Re: Yet another hot unplug NULL pointer dereference (was Re: statusof oops in sd_revalidate_disk?)

From: Jun'ichi Nomura
Date: Tue Feb 14 2012 - 06:35:41 EST


On 12/26/11 05:58, Stefan Richter wrote:
> First I tested a FireWire drive and got the first log which is included
> below, instantly in two attempts. Then I made two attempts with a USB
> CD-ROM which did not oops immediately at device removal but when I then
> hit the eject button in the still open grip. This consistently produced
> the second log at the end of this post.
>
> First test with 1394 CD-ROM:
> -----------------------------------------------------------------
> - attach CD-ROM drive
> -----------------------------------------------------------------
> scsi4 : SBP-2 IEEE-1394
> firewire_sbp2 fw1.0: logged in to LUN 0000 (0 retries)
> scsi 4:0:0:0: CD-ROM TEAC CD-W28E 1.1A PQ: 0 ANSI: 0 CCS
> sr1: scsi3-mmc drive: 24x/24x writer cd/rw xa/form2 cdda tray
> sr 4:0:0:0: Attached scsi CD-ROM sr1
> -----------------------------------------------------------------
> - start grip
> - detach CD-ROM drive
> -----------------------------------------------------------------
> sr 4:0:0:0: Attached scsi generic sg2 type 5
> scsi 4:0:0:0: killing request
> BUG: unable to handle kernel NULL pointer dereference at 000003f0
> IP: [<c11bc19f>] scsi_prep_state_check+0x6/0x68
> *pde = 00000000
> Oops: 0000 [#1] PREEMPT SMP DEBUG_PAGEALLOC
> Modules linked in: firewire_sbp2 firewire_ohci firewire_core netconsole snd_seq_oss snd_seq_midi_event snd_seq snd_seq_device snd_pcm_oss snd_mixer_oss nfs lockd sunrpc i2c_i801 applesmc sr_mod rtc sg input_polldev cdrom snd_hda_codec_idt snd_hda_intel snd_hda_codec snd_pcm snd_timer snd sky2 snd_page_alloc
>
> Pid: 2832, comm: grip Not tainted 3.2.0-rc7 #1 Apple Computer, Inc.
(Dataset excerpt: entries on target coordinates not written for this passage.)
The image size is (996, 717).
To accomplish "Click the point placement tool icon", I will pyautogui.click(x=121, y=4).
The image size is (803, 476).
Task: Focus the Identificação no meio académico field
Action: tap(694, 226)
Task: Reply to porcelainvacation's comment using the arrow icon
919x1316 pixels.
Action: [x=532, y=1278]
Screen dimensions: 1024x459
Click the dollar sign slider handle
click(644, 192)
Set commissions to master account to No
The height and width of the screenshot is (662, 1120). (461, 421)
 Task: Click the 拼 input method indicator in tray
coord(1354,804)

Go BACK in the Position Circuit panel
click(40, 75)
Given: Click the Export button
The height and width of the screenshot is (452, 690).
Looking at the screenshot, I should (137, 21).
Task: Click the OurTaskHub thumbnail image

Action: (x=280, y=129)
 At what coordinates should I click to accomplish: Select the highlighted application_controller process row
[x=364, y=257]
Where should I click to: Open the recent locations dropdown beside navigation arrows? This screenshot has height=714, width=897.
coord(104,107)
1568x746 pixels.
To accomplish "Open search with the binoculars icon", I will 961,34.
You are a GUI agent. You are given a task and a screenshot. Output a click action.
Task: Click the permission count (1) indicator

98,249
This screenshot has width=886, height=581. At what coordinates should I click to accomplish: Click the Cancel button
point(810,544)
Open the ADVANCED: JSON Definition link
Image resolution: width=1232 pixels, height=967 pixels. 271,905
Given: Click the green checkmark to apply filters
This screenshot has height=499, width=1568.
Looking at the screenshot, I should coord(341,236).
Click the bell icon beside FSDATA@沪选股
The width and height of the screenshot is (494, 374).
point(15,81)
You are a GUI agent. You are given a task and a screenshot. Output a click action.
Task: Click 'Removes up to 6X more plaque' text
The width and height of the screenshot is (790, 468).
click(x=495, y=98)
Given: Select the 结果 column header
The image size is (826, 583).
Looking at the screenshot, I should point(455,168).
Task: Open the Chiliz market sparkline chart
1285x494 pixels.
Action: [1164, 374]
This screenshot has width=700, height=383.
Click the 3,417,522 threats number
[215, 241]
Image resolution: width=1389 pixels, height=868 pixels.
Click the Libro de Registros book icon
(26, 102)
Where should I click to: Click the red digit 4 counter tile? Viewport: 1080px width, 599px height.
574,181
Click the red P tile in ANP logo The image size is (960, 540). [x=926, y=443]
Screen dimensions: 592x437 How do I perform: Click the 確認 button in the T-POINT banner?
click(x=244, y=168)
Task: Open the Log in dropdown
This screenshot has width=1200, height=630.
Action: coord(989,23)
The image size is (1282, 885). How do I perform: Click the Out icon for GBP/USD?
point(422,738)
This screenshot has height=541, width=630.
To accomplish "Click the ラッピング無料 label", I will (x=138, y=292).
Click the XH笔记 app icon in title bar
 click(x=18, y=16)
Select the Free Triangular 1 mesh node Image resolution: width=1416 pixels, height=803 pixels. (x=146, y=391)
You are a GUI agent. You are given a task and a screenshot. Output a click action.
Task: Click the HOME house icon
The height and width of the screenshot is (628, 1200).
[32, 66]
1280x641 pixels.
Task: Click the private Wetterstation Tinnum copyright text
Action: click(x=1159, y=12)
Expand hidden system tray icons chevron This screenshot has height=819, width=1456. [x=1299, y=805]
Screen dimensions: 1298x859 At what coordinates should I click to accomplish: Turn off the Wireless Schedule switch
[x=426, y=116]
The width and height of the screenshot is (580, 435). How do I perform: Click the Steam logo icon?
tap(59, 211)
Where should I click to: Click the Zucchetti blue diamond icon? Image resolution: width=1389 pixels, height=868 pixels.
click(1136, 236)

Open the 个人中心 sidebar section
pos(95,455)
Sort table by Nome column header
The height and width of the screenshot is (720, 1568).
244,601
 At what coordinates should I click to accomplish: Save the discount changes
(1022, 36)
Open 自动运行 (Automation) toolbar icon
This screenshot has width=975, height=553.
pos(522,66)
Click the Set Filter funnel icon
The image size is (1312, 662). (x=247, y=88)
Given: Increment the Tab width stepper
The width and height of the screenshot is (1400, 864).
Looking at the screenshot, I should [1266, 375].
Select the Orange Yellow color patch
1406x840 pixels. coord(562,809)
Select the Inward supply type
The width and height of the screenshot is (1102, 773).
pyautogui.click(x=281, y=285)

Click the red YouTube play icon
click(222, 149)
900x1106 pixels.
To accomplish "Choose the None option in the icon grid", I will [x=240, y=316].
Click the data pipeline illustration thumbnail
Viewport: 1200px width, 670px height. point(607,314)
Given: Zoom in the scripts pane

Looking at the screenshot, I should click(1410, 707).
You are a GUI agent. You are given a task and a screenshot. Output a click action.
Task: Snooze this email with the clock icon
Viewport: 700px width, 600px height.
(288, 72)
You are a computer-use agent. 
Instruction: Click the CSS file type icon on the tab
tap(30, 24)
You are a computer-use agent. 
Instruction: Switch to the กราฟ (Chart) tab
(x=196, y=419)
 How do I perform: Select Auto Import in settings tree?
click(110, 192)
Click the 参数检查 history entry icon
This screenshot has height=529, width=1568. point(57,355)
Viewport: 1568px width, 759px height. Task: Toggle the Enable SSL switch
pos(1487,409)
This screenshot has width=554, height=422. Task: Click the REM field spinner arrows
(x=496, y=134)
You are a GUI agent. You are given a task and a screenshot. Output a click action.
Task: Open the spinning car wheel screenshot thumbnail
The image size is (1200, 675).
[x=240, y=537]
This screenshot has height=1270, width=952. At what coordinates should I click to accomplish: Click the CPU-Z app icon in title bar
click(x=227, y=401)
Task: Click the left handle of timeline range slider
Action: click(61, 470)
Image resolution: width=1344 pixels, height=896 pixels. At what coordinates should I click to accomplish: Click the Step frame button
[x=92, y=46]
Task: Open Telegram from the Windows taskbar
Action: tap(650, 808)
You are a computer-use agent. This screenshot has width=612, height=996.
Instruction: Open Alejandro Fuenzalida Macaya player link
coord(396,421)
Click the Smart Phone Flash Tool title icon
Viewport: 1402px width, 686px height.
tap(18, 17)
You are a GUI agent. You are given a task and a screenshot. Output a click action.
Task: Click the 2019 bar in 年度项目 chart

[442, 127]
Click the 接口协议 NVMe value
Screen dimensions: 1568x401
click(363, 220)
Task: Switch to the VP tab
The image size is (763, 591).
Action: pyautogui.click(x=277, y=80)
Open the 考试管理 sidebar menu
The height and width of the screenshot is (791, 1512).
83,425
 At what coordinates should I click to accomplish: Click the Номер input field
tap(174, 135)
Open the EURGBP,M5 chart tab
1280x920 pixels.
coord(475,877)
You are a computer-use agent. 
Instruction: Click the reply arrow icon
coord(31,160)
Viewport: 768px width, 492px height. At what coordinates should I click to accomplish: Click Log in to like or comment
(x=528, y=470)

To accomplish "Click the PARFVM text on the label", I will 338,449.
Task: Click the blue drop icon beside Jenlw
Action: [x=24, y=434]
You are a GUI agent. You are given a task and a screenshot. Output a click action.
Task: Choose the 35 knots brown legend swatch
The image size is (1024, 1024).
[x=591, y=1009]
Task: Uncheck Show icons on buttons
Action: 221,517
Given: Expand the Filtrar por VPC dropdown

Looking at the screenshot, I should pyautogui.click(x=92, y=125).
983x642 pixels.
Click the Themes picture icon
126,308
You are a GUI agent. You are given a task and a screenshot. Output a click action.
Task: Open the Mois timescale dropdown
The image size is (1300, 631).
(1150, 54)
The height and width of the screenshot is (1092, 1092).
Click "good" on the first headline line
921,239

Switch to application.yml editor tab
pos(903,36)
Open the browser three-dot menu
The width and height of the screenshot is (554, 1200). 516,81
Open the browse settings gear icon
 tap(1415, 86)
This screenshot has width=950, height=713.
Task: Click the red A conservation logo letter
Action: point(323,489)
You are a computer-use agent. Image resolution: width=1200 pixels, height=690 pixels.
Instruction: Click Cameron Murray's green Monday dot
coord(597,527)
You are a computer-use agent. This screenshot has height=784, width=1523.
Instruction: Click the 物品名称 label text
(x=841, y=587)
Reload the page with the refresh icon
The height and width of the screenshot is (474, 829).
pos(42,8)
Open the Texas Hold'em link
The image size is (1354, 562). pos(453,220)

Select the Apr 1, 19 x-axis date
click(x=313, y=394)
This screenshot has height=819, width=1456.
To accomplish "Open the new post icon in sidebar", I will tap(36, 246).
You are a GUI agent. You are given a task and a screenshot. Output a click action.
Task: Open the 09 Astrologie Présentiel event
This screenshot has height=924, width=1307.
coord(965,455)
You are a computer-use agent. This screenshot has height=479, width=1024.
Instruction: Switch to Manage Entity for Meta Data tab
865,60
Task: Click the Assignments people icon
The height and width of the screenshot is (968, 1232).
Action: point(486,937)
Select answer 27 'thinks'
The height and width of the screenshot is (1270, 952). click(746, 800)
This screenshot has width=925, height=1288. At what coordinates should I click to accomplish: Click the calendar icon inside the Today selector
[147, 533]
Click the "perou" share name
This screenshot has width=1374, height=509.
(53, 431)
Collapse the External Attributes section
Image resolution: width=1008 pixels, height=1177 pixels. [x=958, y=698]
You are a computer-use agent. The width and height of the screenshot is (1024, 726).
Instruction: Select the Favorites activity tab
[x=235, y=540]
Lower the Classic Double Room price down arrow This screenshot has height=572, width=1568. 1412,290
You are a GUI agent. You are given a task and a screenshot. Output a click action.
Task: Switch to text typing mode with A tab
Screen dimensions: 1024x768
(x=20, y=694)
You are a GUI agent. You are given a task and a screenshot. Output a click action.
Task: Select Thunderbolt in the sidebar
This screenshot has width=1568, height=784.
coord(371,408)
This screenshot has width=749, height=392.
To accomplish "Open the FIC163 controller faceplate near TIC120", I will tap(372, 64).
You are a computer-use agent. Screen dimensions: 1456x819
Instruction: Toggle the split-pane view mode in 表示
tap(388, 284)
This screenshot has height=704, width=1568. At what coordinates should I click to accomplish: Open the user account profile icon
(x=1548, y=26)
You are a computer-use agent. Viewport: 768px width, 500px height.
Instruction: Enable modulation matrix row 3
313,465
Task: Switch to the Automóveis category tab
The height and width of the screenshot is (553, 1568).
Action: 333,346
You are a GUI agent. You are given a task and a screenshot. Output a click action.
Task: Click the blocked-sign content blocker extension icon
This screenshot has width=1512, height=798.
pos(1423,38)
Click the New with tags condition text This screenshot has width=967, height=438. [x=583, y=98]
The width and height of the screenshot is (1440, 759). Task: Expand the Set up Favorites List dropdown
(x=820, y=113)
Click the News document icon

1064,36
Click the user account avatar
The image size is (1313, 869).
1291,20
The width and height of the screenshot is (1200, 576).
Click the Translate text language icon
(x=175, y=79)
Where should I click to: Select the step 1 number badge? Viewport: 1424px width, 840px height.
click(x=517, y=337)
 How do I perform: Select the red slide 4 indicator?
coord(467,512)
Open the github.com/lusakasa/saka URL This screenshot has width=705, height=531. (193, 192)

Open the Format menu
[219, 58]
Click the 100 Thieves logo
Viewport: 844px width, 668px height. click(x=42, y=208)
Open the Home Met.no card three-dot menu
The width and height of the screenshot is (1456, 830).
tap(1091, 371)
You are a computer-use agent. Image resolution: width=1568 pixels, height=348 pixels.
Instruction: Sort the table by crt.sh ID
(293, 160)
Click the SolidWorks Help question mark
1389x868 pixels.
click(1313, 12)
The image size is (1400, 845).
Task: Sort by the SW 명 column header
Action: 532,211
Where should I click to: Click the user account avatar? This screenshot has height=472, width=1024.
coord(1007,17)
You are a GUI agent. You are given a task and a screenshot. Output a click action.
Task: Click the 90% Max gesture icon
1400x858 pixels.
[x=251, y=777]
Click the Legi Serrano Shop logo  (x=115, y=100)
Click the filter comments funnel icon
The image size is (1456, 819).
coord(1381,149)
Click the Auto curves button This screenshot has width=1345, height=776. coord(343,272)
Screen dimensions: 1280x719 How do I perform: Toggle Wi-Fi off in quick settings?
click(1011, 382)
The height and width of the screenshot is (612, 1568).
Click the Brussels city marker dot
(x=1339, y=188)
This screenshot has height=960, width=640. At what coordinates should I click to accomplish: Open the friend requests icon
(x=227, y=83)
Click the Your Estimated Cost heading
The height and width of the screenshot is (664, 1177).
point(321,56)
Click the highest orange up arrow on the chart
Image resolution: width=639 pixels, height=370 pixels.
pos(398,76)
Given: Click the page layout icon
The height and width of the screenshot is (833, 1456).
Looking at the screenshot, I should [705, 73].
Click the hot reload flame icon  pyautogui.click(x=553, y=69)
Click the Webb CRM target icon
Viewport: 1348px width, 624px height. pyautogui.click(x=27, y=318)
Macmini1,1/Mac-F4208EC8
> EIP: 0060:[<c11bc19f>] EFLAGS: 00010046 CPU: 0
> EIP is at scsi_prep_state_check+0x6/0x68
> EAX: 00000000 EBX: f33f3f18 ECX: 00000000 EDX: f33f3f18
> ESI: f4815a68 EDI: 00000000 EBP: f160bc14 ESP: f160bc10
> DS: 007b ES: 007b FS: 00d8 GS: 0033 SS: 0068
> Process grip (pid: 2832, ti=f160a000 task=f5d48760 task.ti=f160a000)
> Stack:
> f33f3f18 f160bc2c c11bc8b1 f160bc3c f33f3f18 f4815a68 f33f3f18 f160bc3c
> c11bc9a5 f33f3f18 f4815a68 f160bc50 c10efad5 00000000 f33f3f18 f4815a68
> f160bc78 c11bd09f f4815db0 f33f3f18 00000001 f33f3f18 f4815a68 f4815a68
>
> Call Trace:
> [<c11bc8b1>] scsi_setup_blk_pc_cmnd+0x12/0xe7
> [<c11bc9a5>] scsi_prep_fn+0x1f/0x2e
> [<c10efad5>] blk_peek_request+0x98/0x168
> [<c11bd09f>] scsi_request_fn+0x23/0x3b5
> [<c10ed9d6>] __blk_run_queue+0x14/0x16
> [<c10f25d5>] blk_execute_rq_nowait+0x7d/0x98
> [<c10f2697>] blk_execute_rq+0xa7/0xe8
> [<c10f2530>] ? blk_rq_map_user+0x1b7/0x1b7
> [<c10f8c81>] ? changed_ioprio+0x70/0x70
> [<c10ed700>] ? elv_set_request+0x12/0x20
> [<c10eeebd>] ? get_request+0x21e/0x2bb
> [<c11bcad2>] scsi_execute+0xc4/0x10a
> [<c11bcb6c>] scsi_execute_req+0x54/0x81
> [<c11bcbea>] scsi_test_unit_ready+0x51/0xb2
> [<f828248b>] sr_drive_status+0x33/0xd5 [sr_mod]
> [<f81f7860>] cdrom_ioctl+0x6a9/0xb31 [cdrom]
> [<c1279f36>] ? mutex_lock_nested+0x26c/0x2b0
> [<c10231e5>] ? get_parent_ip+0xb/0x31
> [<c1023287>] ? sub_preempt_count+0x7c/0x89
> [<c1279f5f>] ? mutex_lock_nested+0x295/0x2b0
> [<f82815f1>] ? sr_block_ioctl+0x2e/0x9a [sr_mod]
> [<f8281612>] sr_block_ioctl+0x4f/0x9a [sr_mod]
> [<f82815c3>] ? sr_block_check_events+0x13/0x13 [sr_mod]
> [<c10f39ee>] __blkdev_driver_ioctl+0x22/0x2e
> [<c10f42f5>] blkdev_ioctl+0x66d/0x68c
> [<c104bf7e>] ? __lock_acquire+0x62e/0x14bb
> [<c10b1861>] block_ioctl+0x32/0x3a
> [<c10b1861>] ? block_ioctl+0x32/0x3a
> [<c10b182f>] ? bd_set_size+0x67/0x67
> [<c109bfd5>] do_vfs_ioctl+0x481/0x4b7
> [<c1090993>] ? fget_light+0x4c/0xd0
> [<c109c039>] sys_ioctl+0x2e/0x49
> [<c127bb50>] sysenter_do_call+0x12/0x36

While scsi_device is propery refcounted object,
q->queuedata is set to NULL by scsi_remove_device() asynchronously.
So every reader of scsi_device's q->queuedata should always check it.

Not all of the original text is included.